Since the 1970s, I have been writing about my concern about the impact of public pension funds on the local, state and national economies. My original interest was provoked after I read Peter Drucker’s brilliant and prescient book “The Unseen Revolution: How Pension Fund Socialism Came to America” published in 1976, and later doing some math on the incremental growth of the public pension funds, and their impact on public spending and taxation.
Now, almost 40 years later, what some very visionary and smarter folks than I am saw coming, is now at out doorstep. Unfunded liabilities of public pension funds are now so large that the numbers are staggering and grim.

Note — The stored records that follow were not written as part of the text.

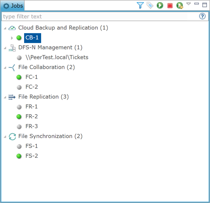Select the FS-2 synchronization job
210x203 pixels.
(32, 156)
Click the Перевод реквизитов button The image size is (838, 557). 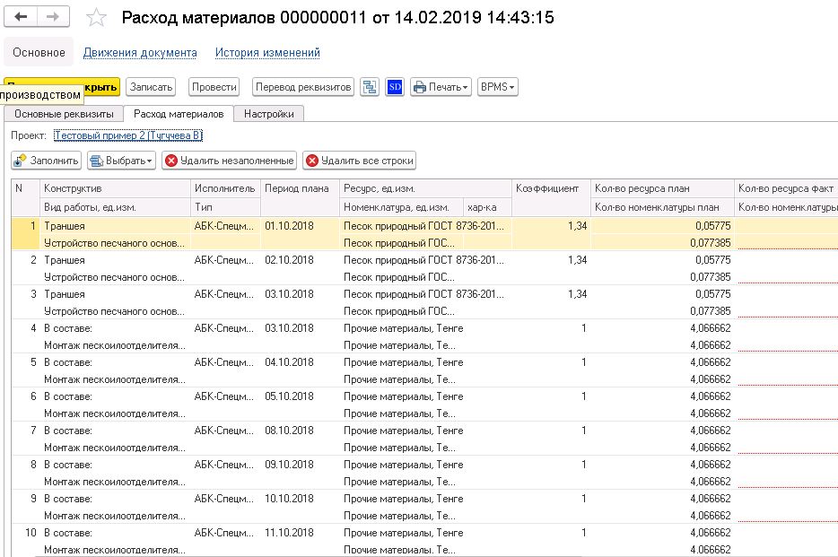pyautogui.click(x=302, y=87)
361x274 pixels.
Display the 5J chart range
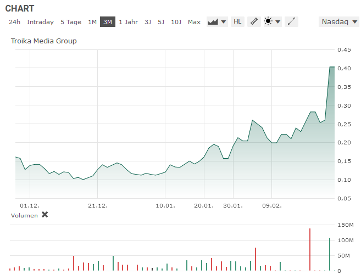pyautogui.click(x=161, y=22)
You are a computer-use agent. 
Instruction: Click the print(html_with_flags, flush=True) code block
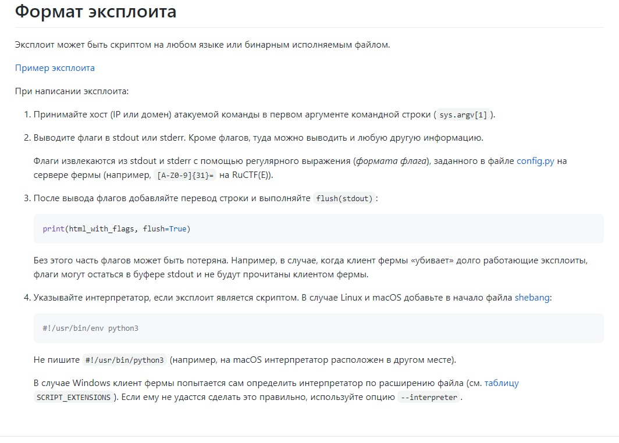[116, 228]
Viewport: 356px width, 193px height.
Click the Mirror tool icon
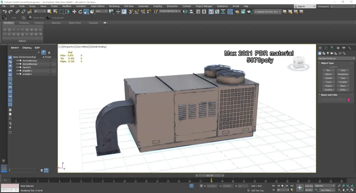[185, 12]
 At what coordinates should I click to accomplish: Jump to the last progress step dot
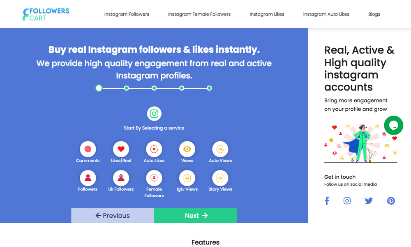tap(209, 88)
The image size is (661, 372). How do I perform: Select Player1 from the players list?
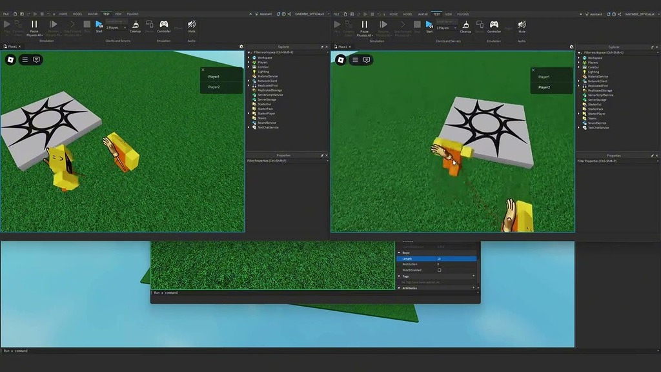pos(213,76)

In many American cities, for example, the bulk of local taxation goes to pay for the costs of pension funds for public employees. Increasingly, the same is becoming true of costs and taxes at state and federal levels. The bottom line is that if some “drastic” reform is not effected, and soon, public employees simply will not receive their pension benefits. For some reason, there is amazingly little discussion of this explosive matter in the media, and by political figures of both parties.

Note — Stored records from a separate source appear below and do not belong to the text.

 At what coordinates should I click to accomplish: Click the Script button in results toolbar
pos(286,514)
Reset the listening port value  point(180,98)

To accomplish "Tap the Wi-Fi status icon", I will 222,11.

I am not talking here about social security or private (corporate) pension funds which have, or soon will have, huge unfunded liabilities of their own.
This is not some small problem that can be easily fixed or wished away. It is also no longer a problem which lies in the distant future, and can be procrastinated to some future group of officials.
At some point, the stock market, other markets, and the corporate governance community will have to react and act. There is no solution to this whole issue that will be without considerable pain and difficulty. And now, the longer it is put off, the more painful and expensive it will become. The clocks of this issue are now all running out.